Enlightening the Asian-Americans of Westfield State University, Lisa Nwafor has hosted an event for educating others about her love of gyaru fashion. The event was hosted on November 27th, taking place in the Owl’s Nest at 4:00pm that night.

I fell in love with the appearances of gyaru. After I got to know more, I love how they have such strong minds and admire them for pursuing what they like and love,” Nwafor said.

The event was catered and advertised for the Asian and Pacific Islander Student Union, with the host also being a part of the very same club.
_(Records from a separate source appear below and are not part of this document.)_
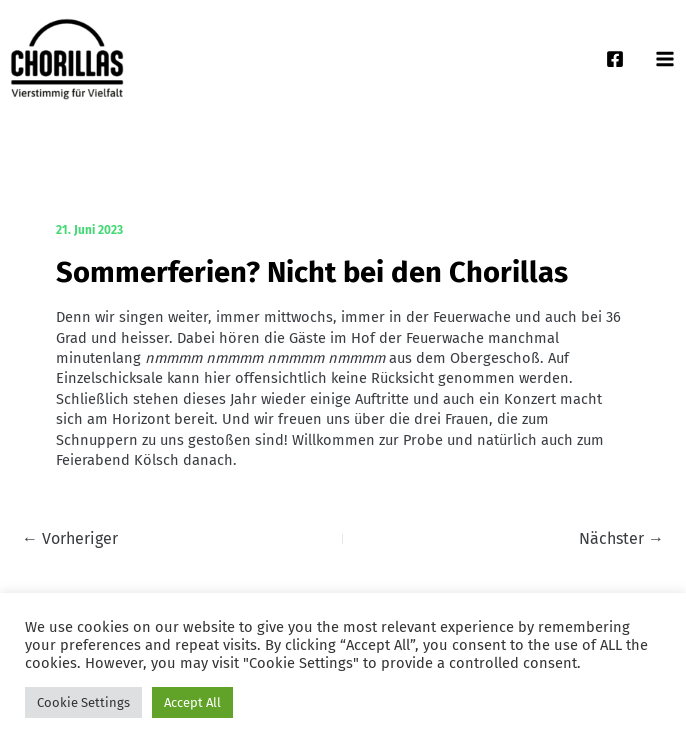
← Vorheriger (70, 539)
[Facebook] (615, 59)
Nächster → (621, 539)
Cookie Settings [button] (83, 702)
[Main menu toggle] (665, 59)
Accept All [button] (192, 702)
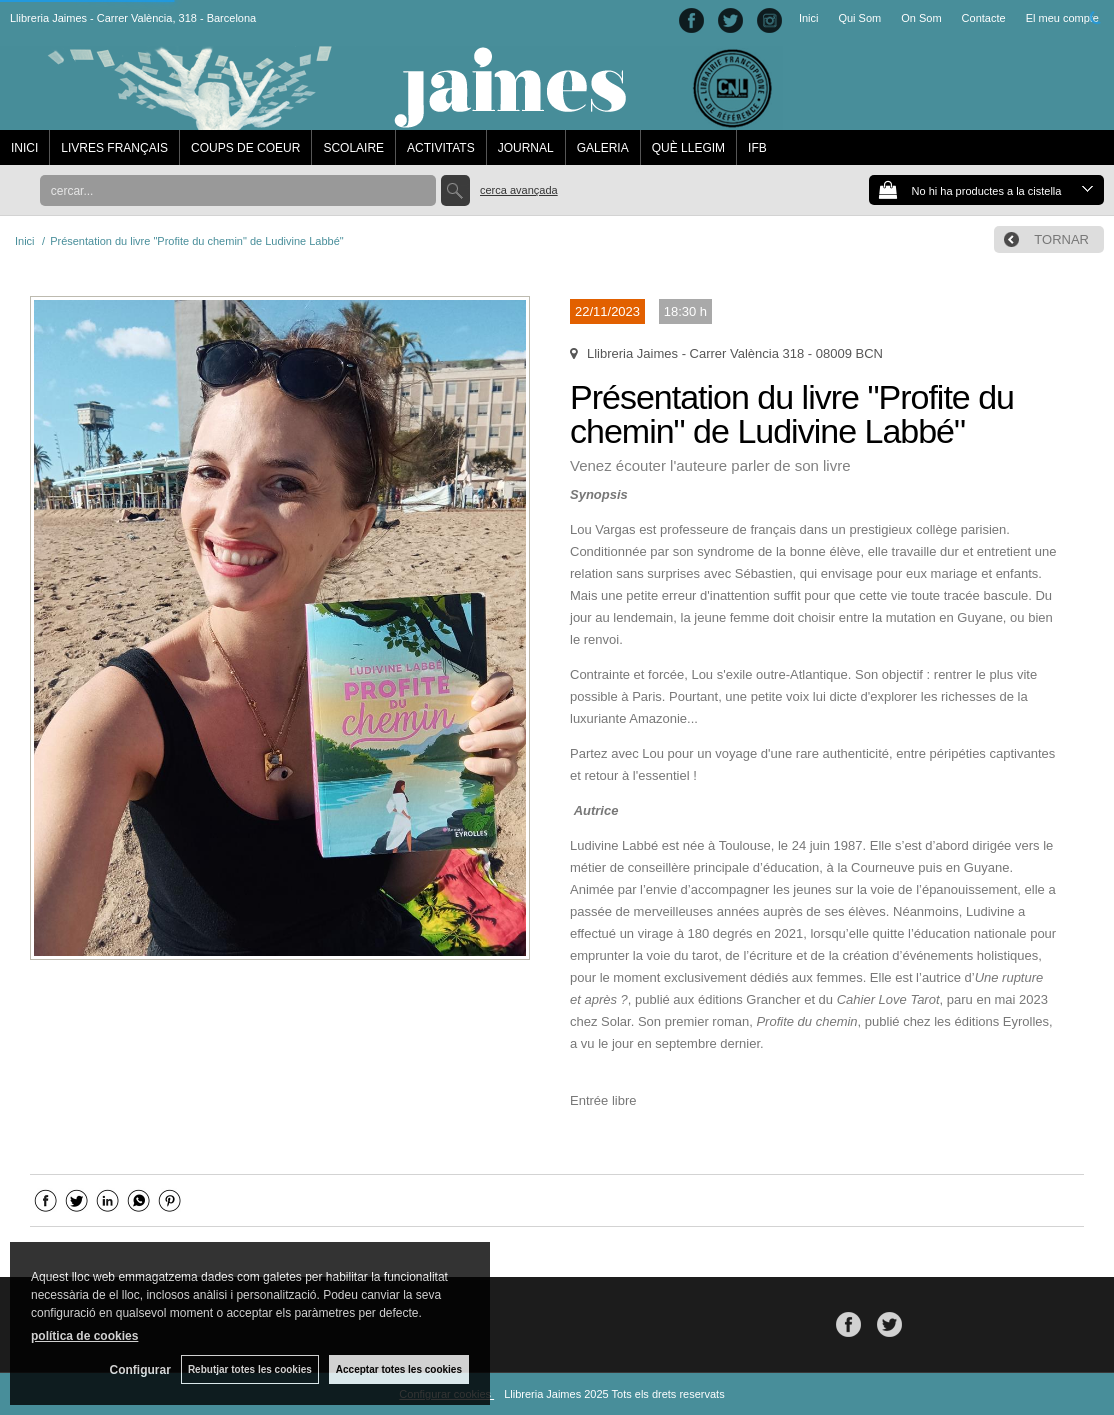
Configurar (140, 1370)
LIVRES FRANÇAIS (114, 148)
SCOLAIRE (353, 148)
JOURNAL (526, 148)
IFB (757, 148)
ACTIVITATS (441, 148)
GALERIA (603, 148)
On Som (921, 18)
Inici (809, 18)
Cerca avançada (519, 190)
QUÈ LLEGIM (688, 148)
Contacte (984, 18)
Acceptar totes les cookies (399, 1369)
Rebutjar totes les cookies (250, 1369)
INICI (24, 148)
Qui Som (859, 18)
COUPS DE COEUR (245, 148)
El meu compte (1062, 18)
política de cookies (84, 1336)
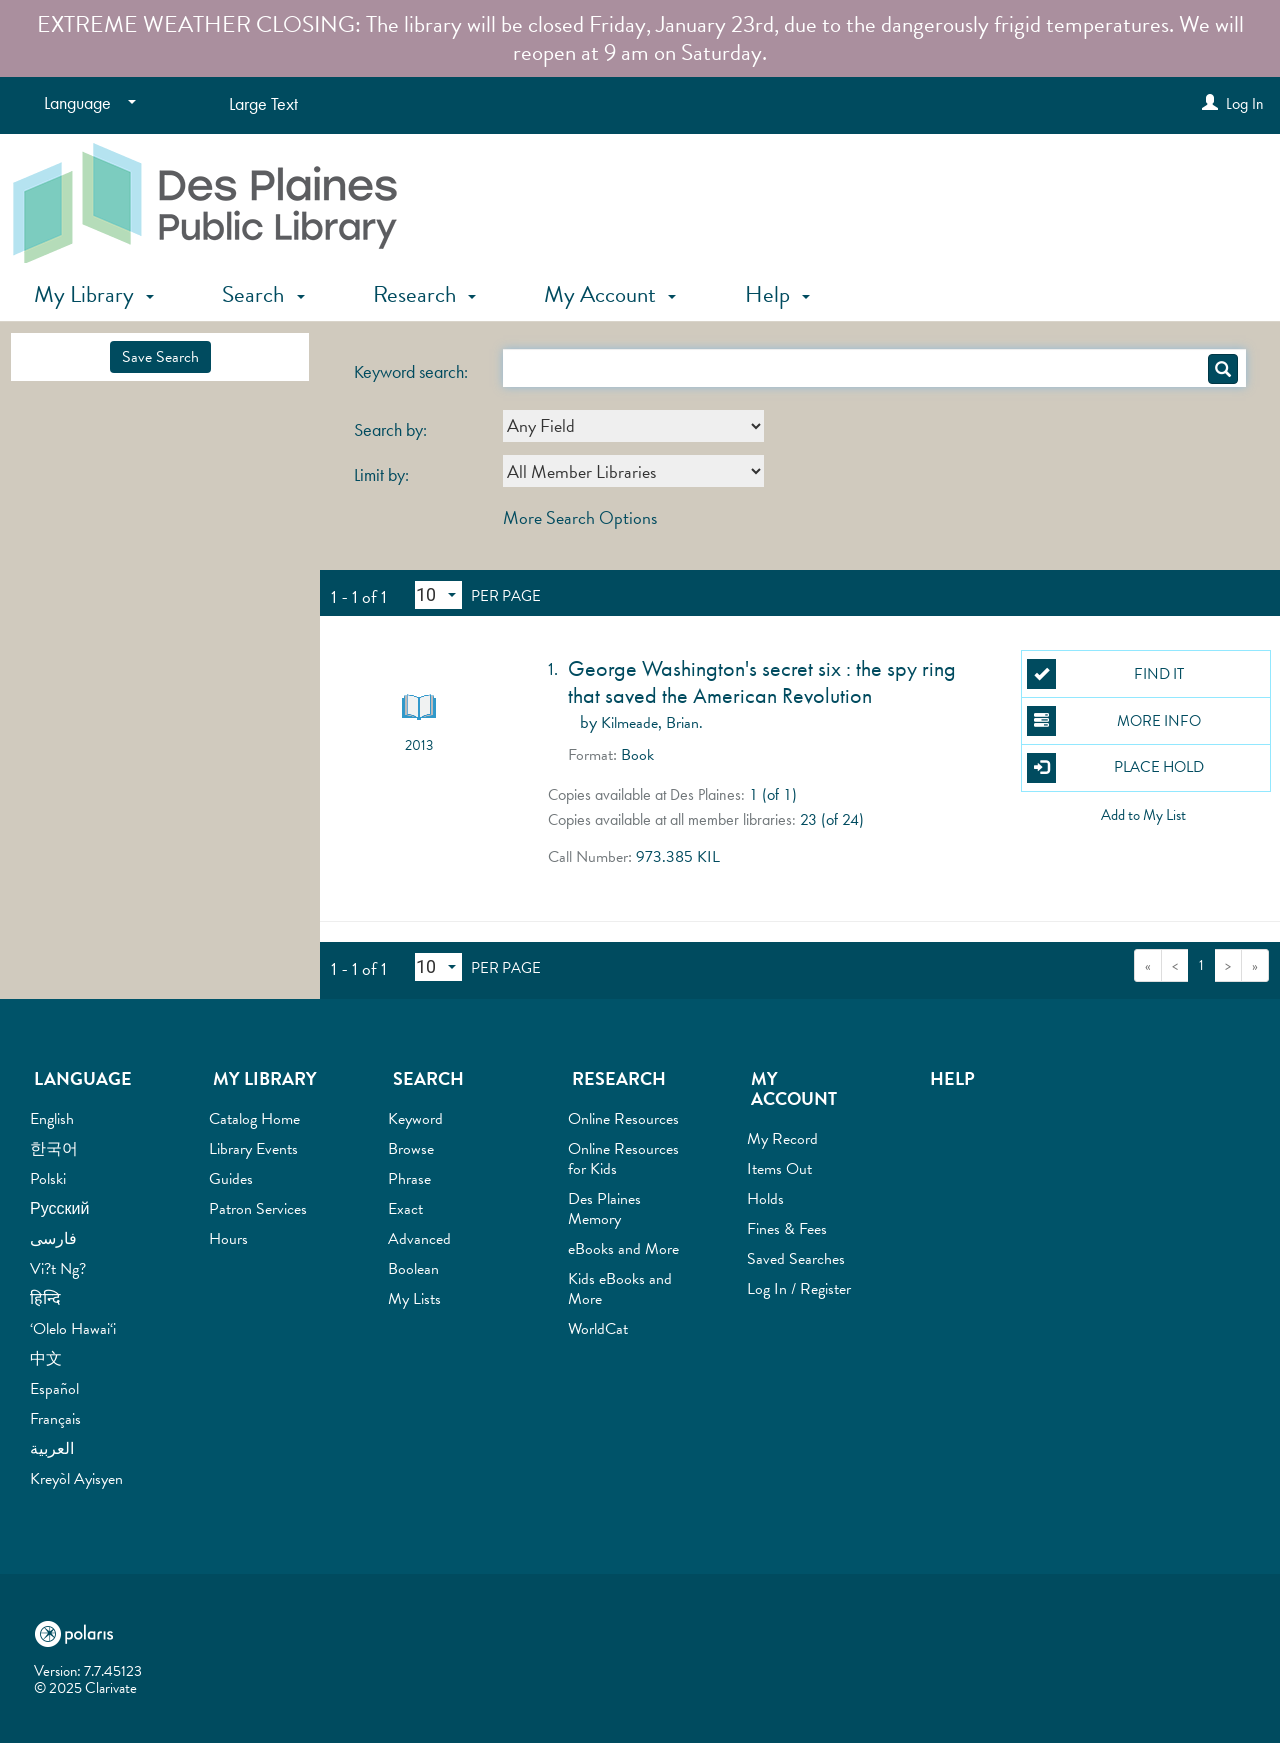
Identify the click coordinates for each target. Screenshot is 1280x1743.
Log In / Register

A total of 20 people plus the host attended the event before it ended, with a major part of the members attending past 4:30pm.

Nwafor had a presentation prepared to educate the attending members more on the background of gyaru and why it can be seen as so appealing back when it was trending. The event had offered up two kinds of activities once the presentation had concluded that tie into the gyaru fad, which contained vital information to know in order to understand what gyaru is.
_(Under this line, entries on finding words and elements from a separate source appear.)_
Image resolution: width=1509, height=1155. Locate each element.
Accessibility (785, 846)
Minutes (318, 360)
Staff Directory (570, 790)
These activities included practicing drawing the gyaru makeup on sheets of paper of people’s faces, using a variety of coloring utensils and the other activity where you can practice writing letters in Japanese that were part of gyaru as well. 

Nwafor had reasons for wanting to host this event around gyaru, as it’s heavily tied to her own connections with the same culture that gyaru originated from. As a half-Japanese woman who had lived in Japan for a majority of her life, it’s also where her passion and love of gyaru came from. That became her goal that she hoped to achieve once the event had been ended.
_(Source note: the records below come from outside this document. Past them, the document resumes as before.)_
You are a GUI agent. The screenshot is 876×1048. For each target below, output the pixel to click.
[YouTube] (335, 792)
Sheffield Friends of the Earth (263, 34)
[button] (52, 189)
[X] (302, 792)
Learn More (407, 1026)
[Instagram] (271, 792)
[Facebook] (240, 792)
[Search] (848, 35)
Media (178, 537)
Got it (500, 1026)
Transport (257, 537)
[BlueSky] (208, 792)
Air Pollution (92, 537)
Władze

People who attended the event have expressed that while they knew that gyaru had existed, they had been a lot more informed on the subject matter. Sophia Pham had expressed that they knew about it briefly, but they didn’t know the range and diversity of gyaru that it can go to. Others have admitted that they would have liked to know even more about it, loving the concept of gyaru once the event had finished.

Gyaru is a Japanese culture that mostly teenagers and young adults participate in. Gyaru can come in many forms, with the two most popular forms of gyaru introduced in the event being “Shiro” and “Kuro” gyaru.

Kuro gyaru is the most popular form that was the most influenced by a Japanese singer named Namie Amuro, where tanned skin and light-colored hair were the most essential when it comes to this particular form of gyaru fashion. Shiro gyaru is the opposite of Kuro gyaru, popularized by Ayumi Hamzaki, that changed the basis of what it means to be gyaru. Nwafor has presented these forms as the most popular types of gyaru.

Other forms of gyaru have existed as well such as yamamba/monster gyaru, hime/princess gyaru, and male gyaru called Gyaruo adds into the idea that anybody regardless who they are as a person can be gyaru. Nwafor not only shares the variety and diversity of the gyaru form, but also shared the most important aspect that she wanted to share: having those core beliefs when participating in this culture. 

“As long as you can be honest to yourself, be able to have your own beliefs, and have a strong mind – anyone can be gyaru,” Nwafor said.